22. Use of a nucleic acid molecule comprising at least one nucleic acid sequence selected from the group consisting of: a) A nucleic acid sequence encoding an antibody, functional fragment or functional analogue thereof that specifically recognizes polypeptides comprising amino acid sequences of SEQ ID No. 1, SEQ ID No. 2, SEQ

ID No. 3, SEQ ID No. 4, SEQ ID No. 5, SEQ ID No. 8, a combination of SEQ ID Nos. 3, 4 and 5 or a combination of SEQ ID Nos. 8,4 and 5; b) A nucleic acid sequence encoding an antibody, functional fragment or functional analogue thereof that specifically recognizes functional homologues and/or fragments of polypeptides comprising amino acid sequences of SEQ ID No. 1 or SEQ ID No. 2. as a diagnostic and/or therapeutic agent.

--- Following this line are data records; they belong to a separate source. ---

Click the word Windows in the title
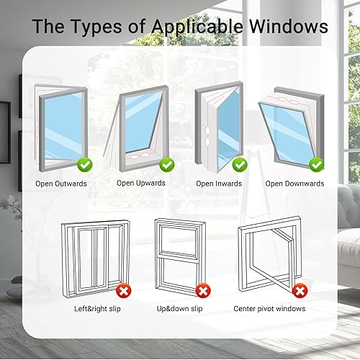289,26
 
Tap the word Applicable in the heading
197,27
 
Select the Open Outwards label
61,184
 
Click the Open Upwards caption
141,184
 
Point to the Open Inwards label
219,184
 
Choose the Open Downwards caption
294,184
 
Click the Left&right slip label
97,309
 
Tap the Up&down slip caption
179,309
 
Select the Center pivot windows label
269,309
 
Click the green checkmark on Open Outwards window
85,165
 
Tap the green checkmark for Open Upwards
167,165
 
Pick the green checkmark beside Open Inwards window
240,165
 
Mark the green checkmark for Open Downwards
317,165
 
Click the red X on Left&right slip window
124,291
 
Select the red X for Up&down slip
203,291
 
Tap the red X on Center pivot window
300,291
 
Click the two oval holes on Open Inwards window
207,137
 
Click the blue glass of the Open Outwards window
63,125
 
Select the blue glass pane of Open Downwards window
286,132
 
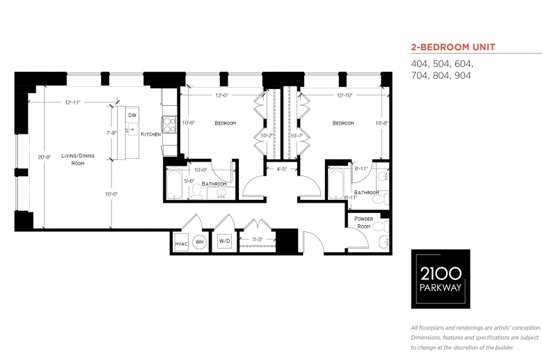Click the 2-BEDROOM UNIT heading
[x=453, y=47]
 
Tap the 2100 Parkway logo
[x=441, y=279]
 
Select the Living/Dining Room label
[x=78, y=159]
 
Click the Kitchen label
[x=151, y=134]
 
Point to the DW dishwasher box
[x=132, y=115]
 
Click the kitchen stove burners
[x=170, y=125]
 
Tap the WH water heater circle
[x=200, y=242]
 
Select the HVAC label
[x=181, y=244]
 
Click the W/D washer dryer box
[x=224, y=241]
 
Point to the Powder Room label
[x=363, y=222]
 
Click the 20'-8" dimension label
[x=45, y=157]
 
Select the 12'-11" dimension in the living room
[x=72, y=102]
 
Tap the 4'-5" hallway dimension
[x=281, y=169]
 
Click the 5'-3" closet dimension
[x=258, y=239]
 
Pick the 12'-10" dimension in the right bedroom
[x=345, y=95]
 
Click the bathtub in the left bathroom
[x=174, y=183]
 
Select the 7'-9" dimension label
[x=111, y=133]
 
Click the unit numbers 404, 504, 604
[x=442, y=64]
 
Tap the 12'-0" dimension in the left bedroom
[x=221, y=95]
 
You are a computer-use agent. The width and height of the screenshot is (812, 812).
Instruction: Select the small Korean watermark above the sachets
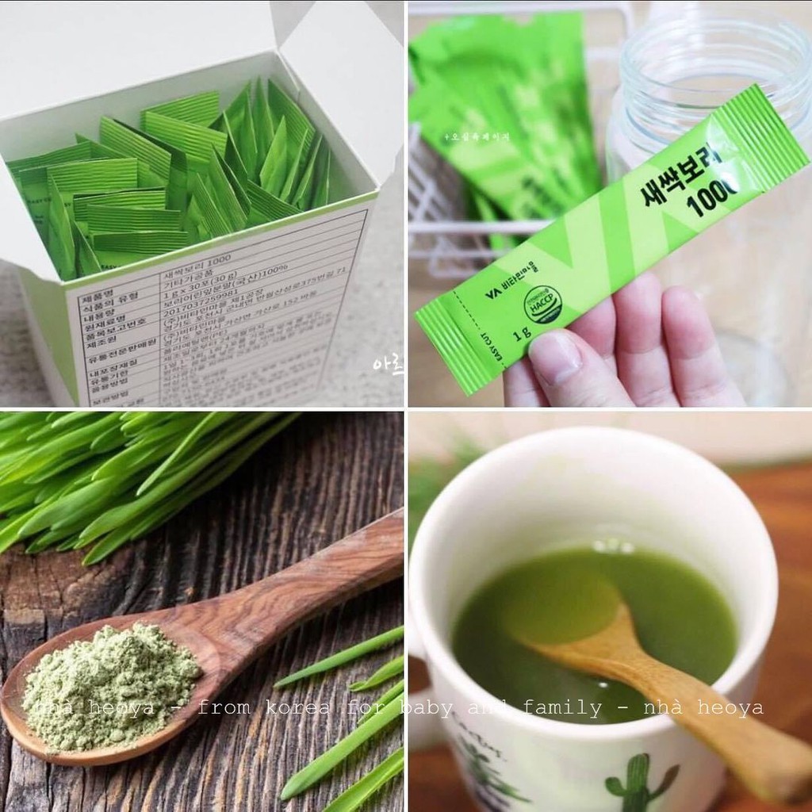[x=477, y=136]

23. Use of a polypeptide encoded by a nucleic acid molecule comprising at least one nucleic acid sequence selected from the group consisting of: a) A nucleic acid sequence encoding an antibody, functional fragment or functional analogue thereof that specifically recognizes polypeptides comprising amino acid sequences of SEQ ID No. 1, SEQ ID No. 2, SEQ ID No. 3, SEQ ID No. 4, SEQ ID No. 5, SEQ ID No. 8, a combination of SEQ ID Nos. 3, 4 and 5 or a combination of SEQ ID Nos. 8, 4 and 5; b) A nucleic acid sequence encoding an antibody, functional fragment or functional analogue thereof that specifically recognizes functional homologues and/or fragments of polypeptides comprising amino acid sequences of SEQ ID No. 1 or SEQ ID No. 2. as a diagnostic and/or therapeutic agent.

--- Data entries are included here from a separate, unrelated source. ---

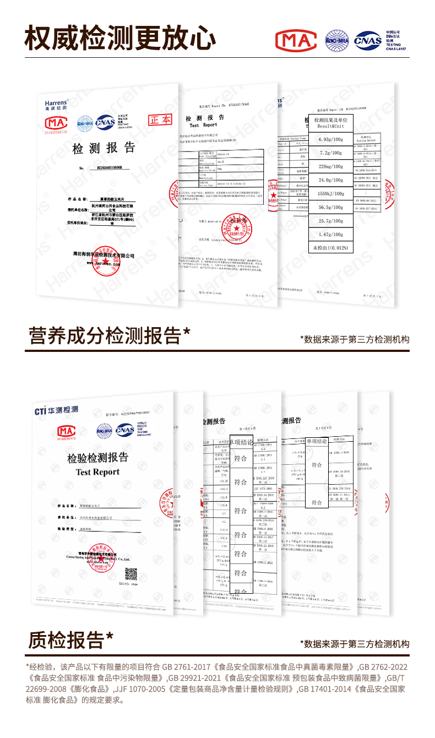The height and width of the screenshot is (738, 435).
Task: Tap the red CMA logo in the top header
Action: [x=296, y=40]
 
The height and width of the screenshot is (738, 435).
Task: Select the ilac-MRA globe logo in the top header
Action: [x=337, y=40]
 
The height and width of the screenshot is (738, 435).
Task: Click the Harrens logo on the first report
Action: [x=56, y=104]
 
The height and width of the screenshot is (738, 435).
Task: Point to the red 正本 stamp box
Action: [x=161, y=120]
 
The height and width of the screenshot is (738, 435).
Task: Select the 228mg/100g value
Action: [x=330, y=166]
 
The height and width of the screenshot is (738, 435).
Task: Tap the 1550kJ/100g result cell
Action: [x=330, y=194]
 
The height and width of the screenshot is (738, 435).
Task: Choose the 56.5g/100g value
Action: [x=330, y=208]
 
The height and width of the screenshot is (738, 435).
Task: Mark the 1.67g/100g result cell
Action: [x=330, y=235]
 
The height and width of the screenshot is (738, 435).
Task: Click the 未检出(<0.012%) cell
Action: [x=330, y=248]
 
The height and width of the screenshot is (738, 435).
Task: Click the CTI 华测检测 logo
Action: [x=56, y=410]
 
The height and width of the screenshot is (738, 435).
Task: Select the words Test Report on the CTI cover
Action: [x=97, y=472]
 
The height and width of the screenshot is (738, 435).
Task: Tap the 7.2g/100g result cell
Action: [x=330, y=153]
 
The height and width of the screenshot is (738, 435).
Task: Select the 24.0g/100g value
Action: [x=330, y=180]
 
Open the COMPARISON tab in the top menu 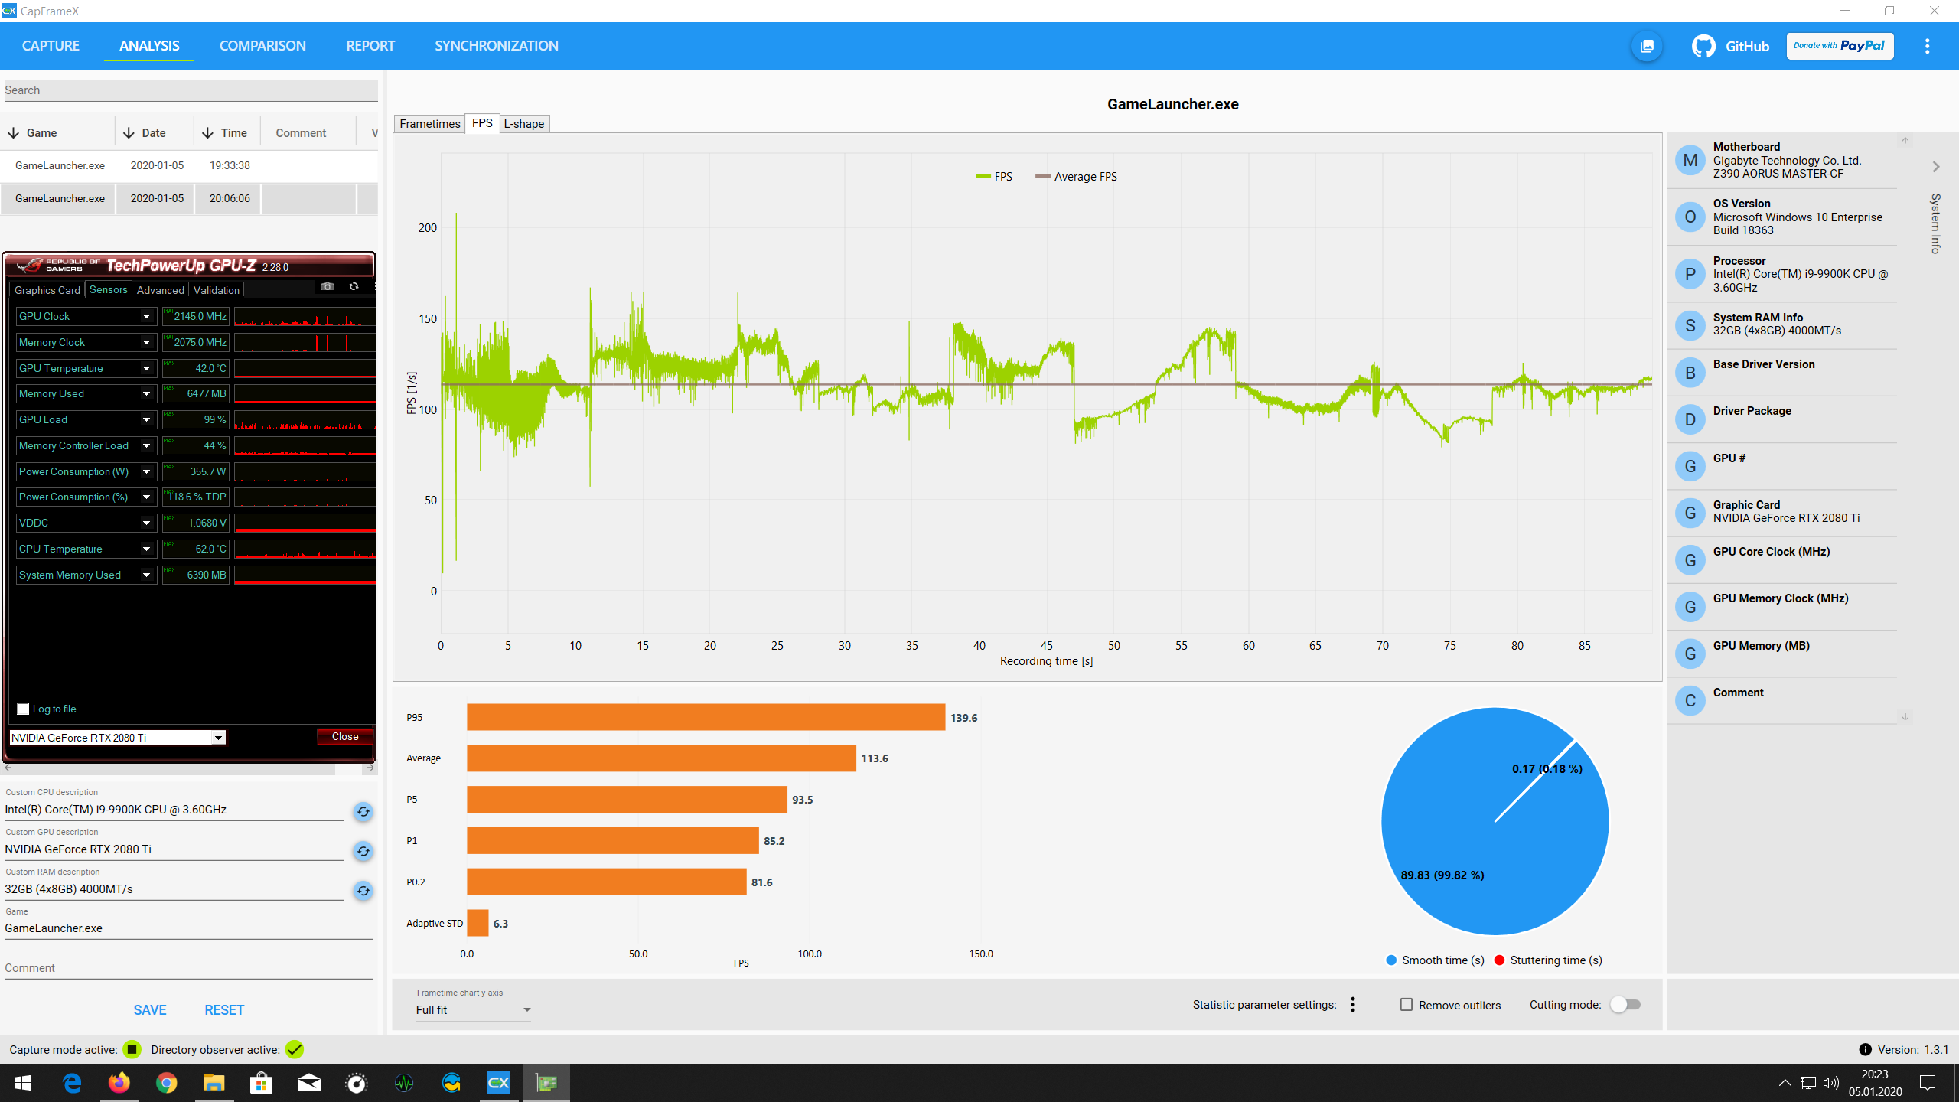pos(262,46)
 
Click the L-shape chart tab pos(524,124)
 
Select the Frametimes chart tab pos(430,124)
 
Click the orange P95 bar pos(706,717)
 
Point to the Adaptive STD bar pos(478,923)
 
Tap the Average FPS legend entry pos(1076,177)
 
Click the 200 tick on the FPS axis pos(428,228)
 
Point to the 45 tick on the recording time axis pos(1047,646)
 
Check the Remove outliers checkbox pos(1407,1005)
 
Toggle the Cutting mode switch pos(1625,1005)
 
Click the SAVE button pos(150,1010)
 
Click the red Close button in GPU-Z pos(345,736)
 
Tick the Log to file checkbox pos(23,709)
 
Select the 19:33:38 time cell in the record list pos(230,165)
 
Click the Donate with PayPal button pos(1840,46)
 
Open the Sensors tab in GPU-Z pos(109,289)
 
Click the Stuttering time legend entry pos(1548,960)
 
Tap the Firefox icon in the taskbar pos(119,1083)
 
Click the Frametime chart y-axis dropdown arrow pos(527,1010)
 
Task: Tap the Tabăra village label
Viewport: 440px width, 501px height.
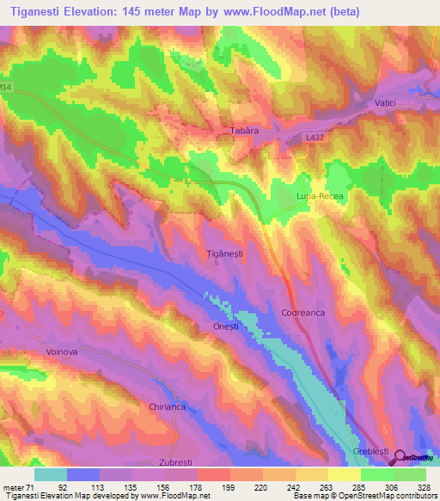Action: (244, 132)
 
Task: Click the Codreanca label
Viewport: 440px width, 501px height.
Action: (303, 313)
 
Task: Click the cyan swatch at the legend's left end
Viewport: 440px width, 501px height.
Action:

24. Method of identifying molecules which are capable of interfering with the inhibitory effect of any of the polypeptides in accordance with claim 6 on MyD 88 activity comprising at least the following steps: a) Providing at least one polypeptide encoded by a nucleic acid molecule comprising at least one nucleic acid sequence selected from the group consisting of: aa) Nucleic acid sequences encoding polypeptides comprising SEQ ID

No. 1, SEQ ID No. 2, SEQ ID No. 3, SEQ ID No. 4, SEQ ID No. 5, SEQ ID No. 8, a combination of SEQ ID Nos. 3, 4 and 5 or a combination of SEQ ID Nos. 8, 4 and 5; ba) Nucleic acid sequences coding for functional homologues and/or fragments of SEQ IDs No. 1 or 2; b) Determining the effect of said polypeptide on the activity of MyD88; c) Providing a molecule other than said polypeptide or MyD88; d) Determining the influence of said molecule on the effect of said polypeptide on the activity of MyD88.